Inequality is not unique to human groups and societies. Individuals with relatively little power possess a variety of behavioral strategies to counterbalance or regulate power differences. In humans, these strategies include criticism, ridicule, disobedience, or even the expulsion or execution of powerful individuals. Similar inequality-reducing behaviors, which carry comparable social costs, are also found in animal societies.
"When powerful animals behave aggressively to gain better access to food or mating partners, other group members may respond with leveling behaviors," says Dr.

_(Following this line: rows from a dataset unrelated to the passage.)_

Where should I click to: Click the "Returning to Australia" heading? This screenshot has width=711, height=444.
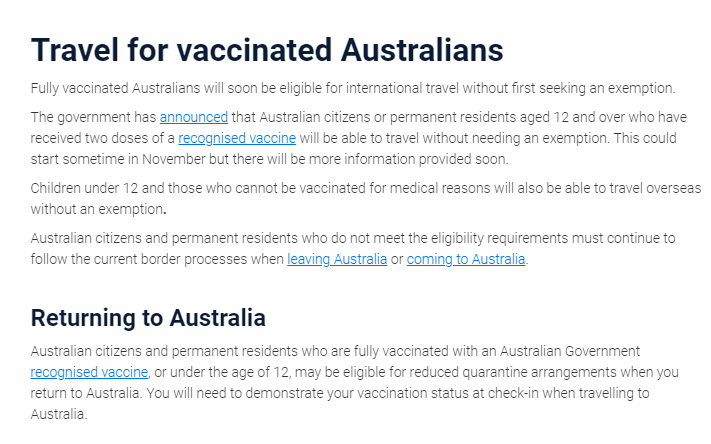point(148,317)

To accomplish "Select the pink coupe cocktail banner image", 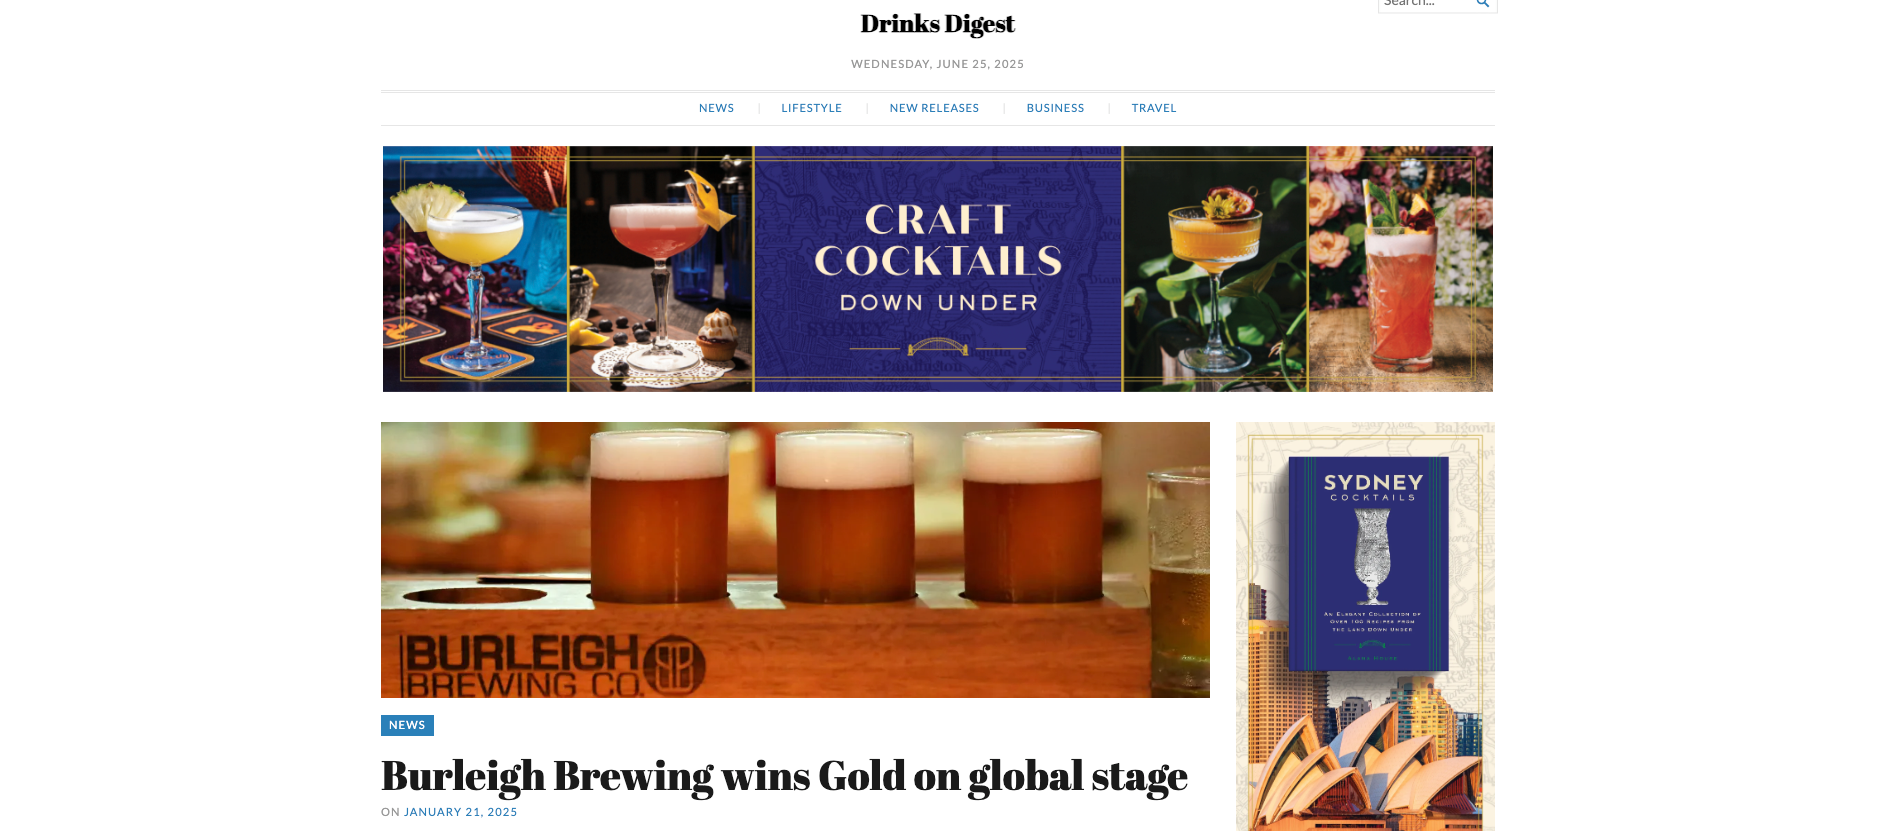I will 661,269.
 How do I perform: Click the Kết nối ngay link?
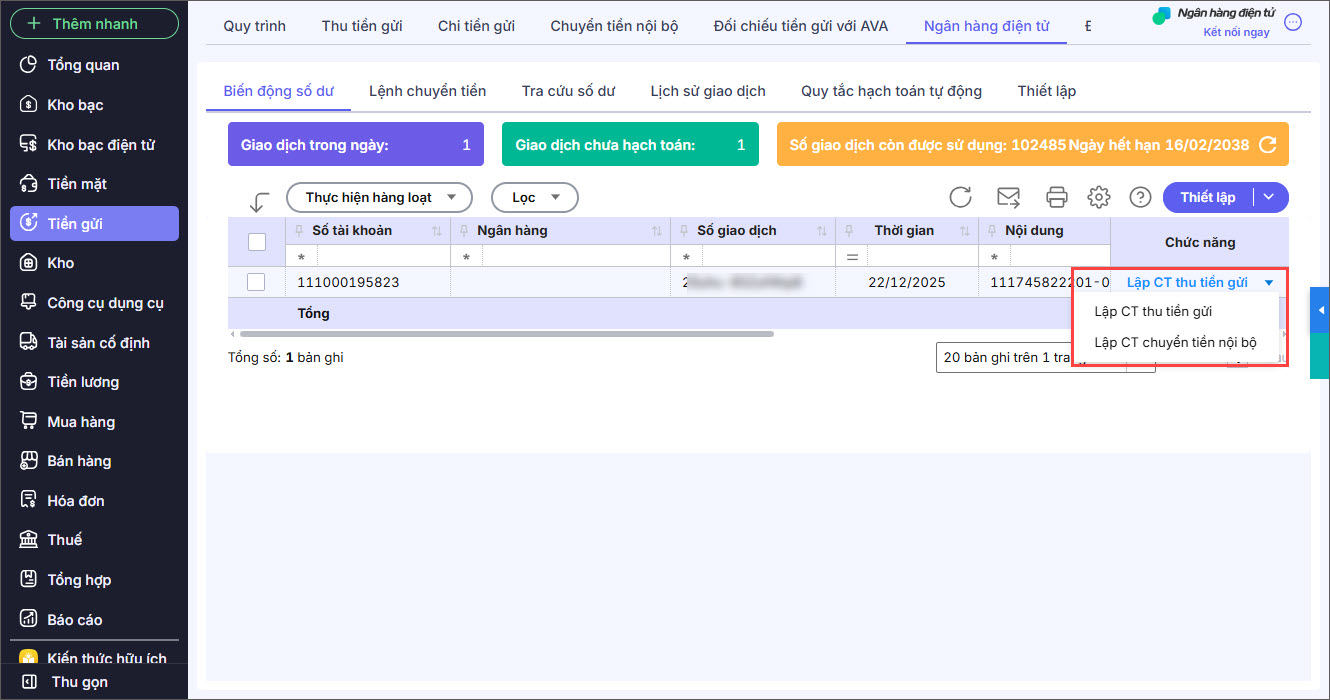point(1236,32)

Danai Papageorgiou, behavioral biologist and head of the Emmy Noether Research Group Maintaining the Balance of Power in Animal Societies at Humboldt University of Berlin. "Until now, leveling behavior in animal societies has rarely been examined within a unified conceptual framework."
An international team of researchers—including Dr. Papageorgiou, Prof. Monique Borgerhoff Mulder, Prof. Sarah F. Brosnan, and Prof. Eli D. Strauss—has now published the first theoretical study on the concept of leveling behavior in the journal Trends in Ecology and Evolution.
"We discuss a wide range of leveling behaviors across many animal societies—including birds, primates, small mammals, and even invertebrates—that may look different but function in similar ways," explains Dr. Papageorgiou. "What was particularly surprising was the strong overlap between different categories of animal leveling behavior and those known from small-scale human societies."